▸ 依頼内容: 以下の資料において、「button」という語を含む行の数を示してください。数のみをお答えください。

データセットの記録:

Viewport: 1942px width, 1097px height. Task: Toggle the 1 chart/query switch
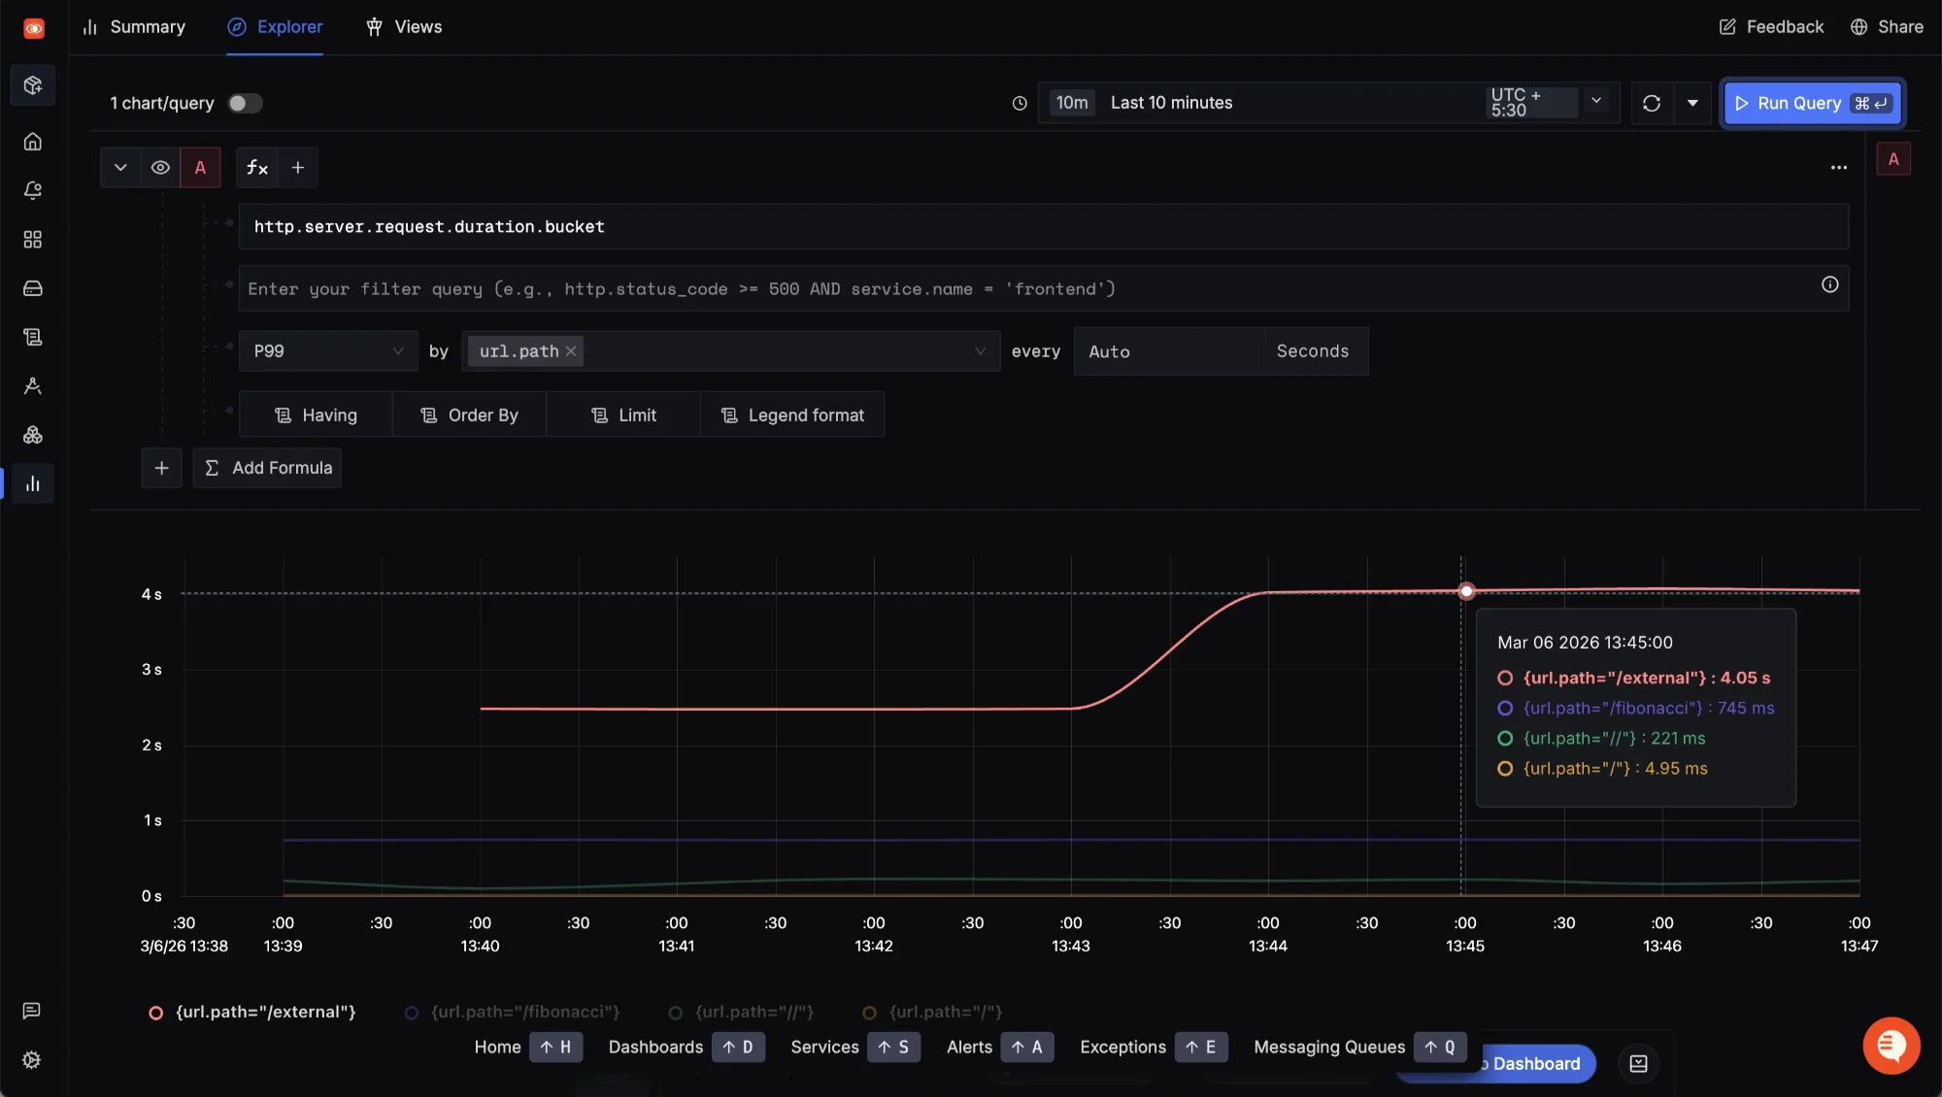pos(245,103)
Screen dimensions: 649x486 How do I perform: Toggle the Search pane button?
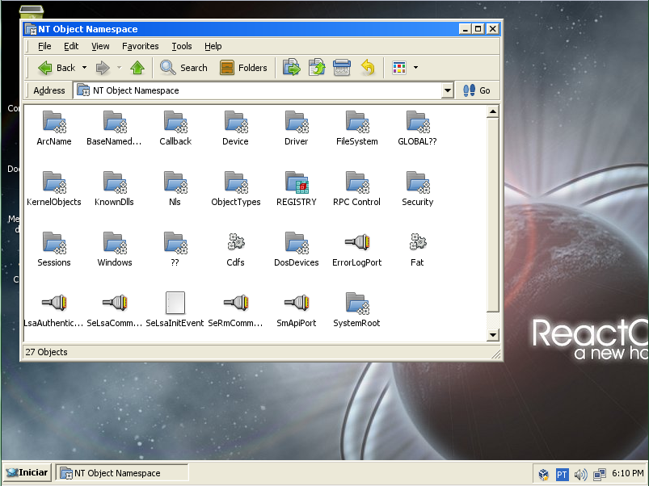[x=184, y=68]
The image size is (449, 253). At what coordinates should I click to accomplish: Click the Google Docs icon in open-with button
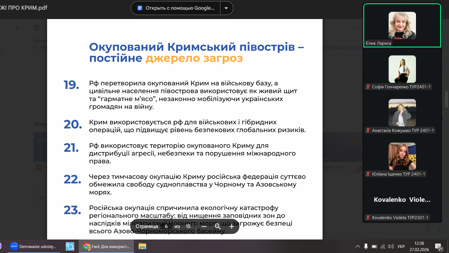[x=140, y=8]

▸ 正解: 2